*REQUIREMENT*: Exactly how many lines below mention "tile"? Answer with that number alone.

[[ INFORMATION SHOWN open ]]

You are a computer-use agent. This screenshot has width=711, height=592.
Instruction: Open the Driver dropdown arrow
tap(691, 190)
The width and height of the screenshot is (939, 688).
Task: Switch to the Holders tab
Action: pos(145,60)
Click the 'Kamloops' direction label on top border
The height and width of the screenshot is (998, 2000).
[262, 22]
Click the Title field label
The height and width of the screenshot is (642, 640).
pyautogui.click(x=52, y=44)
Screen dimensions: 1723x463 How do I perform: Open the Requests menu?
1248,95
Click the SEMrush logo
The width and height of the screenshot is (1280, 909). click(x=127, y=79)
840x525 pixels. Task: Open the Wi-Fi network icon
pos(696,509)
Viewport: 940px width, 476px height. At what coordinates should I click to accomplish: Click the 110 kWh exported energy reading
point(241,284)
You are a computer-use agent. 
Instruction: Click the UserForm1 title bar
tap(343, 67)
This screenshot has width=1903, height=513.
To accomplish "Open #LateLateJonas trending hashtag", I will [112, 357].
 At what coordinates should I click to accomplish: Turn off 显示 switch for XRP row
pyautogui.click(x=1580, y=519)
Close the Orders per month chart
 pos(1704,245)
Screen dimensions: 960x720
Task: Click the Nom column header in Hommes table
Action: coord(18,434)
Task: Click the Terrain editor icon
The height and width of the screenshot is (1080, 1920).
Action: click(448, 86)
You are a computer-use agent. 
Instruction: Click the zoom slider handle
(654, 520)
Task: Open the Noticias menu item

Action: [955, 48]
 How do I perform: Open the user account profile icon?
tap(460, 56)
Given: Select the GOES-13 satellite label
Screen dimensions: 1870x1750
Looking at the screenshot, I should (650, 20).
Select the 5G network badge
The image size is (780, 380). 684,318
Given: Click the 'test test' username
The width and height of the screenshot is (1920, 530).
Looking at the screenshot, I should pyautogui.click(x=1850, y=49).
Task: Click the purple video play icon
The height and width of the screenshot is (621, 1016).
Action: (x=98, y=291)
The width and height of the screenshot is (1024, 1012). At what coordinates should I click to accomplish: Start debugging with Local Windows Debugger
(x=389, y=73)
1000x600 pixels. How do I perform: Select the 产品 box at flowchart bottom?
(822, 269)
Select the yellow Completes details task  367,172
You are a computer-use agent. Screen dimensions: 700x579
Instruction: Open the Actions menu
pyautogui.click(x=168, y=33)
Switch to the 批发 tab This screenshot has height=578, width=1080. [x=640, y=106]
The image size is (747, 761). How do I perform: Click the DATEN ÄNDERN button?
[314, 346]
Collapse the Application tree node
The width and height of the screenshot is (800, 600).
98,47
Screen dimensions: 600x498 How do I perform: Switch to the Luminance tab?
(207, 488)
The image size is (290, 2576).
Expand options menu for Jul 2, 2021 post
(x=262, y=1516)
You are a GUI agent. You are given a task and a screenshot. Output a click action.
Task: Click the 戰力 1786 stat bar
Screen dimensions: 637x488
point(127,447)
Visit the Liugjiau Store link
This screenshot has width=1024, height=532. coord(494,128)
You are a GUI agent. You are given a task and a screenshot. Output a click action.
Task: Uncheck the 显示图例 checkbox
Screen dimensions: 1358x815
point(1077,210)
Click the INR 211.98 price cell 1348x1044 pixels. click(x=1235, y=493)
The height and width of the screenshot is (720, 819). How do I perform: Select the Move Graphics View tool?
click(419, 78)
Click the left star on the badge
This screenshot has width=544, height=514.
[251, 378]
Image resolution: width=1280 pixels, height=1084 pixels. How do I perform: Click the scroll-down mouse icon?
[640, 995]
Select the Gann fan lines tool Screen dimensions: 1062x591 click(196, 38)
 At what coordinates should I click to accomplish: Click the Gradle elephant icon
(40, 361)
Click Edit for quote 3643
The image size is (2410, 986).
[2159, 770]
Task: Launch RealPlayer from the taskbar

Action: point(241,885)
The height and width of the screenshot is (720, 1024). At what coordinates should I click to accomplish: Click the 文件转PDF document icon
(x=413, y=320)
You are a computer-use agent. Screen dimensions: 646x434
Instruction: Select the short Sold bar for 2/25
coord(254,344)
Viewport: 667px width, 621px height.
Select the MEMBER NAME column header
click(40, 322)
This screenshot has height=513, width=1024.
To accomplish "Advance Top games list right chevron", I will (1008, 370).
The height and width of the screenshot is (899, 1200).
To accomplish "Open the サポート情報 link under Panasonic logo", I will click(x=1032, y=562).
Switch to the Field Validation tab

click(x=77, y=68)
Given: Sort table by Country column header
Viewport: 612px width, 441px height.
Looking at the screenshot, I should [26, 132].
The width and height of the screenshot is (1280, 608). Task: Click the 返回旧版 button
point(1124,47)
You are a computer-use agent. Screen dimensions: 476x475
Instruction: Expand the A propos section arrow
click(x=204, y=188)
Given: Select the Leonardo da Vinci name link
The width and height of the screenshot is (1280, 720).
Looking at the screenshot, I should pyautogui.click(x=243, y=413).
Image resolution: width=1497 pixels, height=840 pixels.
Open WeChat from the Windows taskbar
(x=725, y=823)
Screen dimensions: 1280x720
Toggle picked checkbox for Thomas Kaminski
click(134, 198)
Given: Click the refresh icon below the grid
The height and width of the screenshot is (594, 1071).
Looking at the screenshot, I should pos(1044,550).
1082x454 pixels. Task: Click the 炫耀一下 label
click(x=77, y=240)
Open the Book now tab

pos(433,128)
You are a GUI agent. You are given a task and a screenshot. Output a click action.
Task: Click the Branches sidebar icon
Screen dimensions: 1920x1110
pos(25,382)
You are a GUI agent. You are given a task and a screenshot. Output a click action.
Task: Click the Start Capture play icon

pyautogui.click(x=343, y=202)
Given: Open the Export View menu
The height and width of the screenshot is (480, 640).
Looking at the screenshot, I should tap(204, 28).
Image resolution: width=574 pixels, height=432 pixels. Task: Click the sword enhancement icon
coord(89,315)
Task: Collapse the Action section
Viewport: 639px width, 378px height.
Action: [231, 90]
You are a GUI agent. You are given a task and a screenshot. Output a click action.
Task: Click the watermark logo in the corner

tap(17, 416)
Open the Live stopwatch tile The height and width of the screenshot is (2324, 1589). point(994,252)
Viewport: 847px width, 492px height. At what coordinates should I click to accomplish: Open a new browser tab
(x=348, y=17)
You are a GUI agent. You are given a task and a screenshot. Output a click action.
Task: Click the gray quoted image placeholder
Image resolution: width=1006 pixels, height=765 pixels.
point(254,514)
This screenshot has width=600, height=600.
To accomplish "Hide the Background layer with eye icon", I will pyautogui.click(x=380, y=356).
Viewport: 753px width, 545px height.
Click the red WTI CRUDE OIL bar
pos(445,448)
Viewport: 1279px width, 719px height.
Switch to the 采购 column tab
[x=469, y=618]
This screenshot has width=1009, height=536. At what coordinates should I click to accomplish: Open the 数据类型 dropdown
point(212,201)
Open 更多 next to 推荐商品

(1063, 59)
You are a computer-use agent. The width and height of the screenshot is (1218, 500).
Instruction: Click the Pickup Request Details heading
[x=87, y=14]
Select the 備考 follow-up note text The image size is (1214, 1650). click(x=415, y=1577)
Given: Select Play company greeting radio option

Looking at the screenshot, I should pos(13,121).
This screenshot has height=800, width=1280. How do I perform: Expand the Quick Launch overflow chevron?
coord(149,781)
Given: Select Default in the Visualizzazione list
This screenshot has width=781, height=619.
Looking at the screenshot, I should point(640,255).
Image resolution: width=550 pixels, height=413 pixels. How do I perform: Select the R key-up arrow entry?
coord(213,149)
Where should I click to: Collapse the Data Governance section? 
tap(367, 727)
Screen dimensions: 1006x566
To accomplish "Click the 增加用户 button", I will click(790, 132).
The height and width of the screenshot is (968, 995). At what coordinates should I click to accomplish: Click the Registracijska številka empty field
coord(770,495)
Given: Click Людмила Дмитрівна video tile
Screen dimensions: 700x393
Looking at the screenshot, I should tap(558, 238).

[[ INFORMATION SHOWN closed ]]

*SOLUTION TO THIS PROBLEM*: 2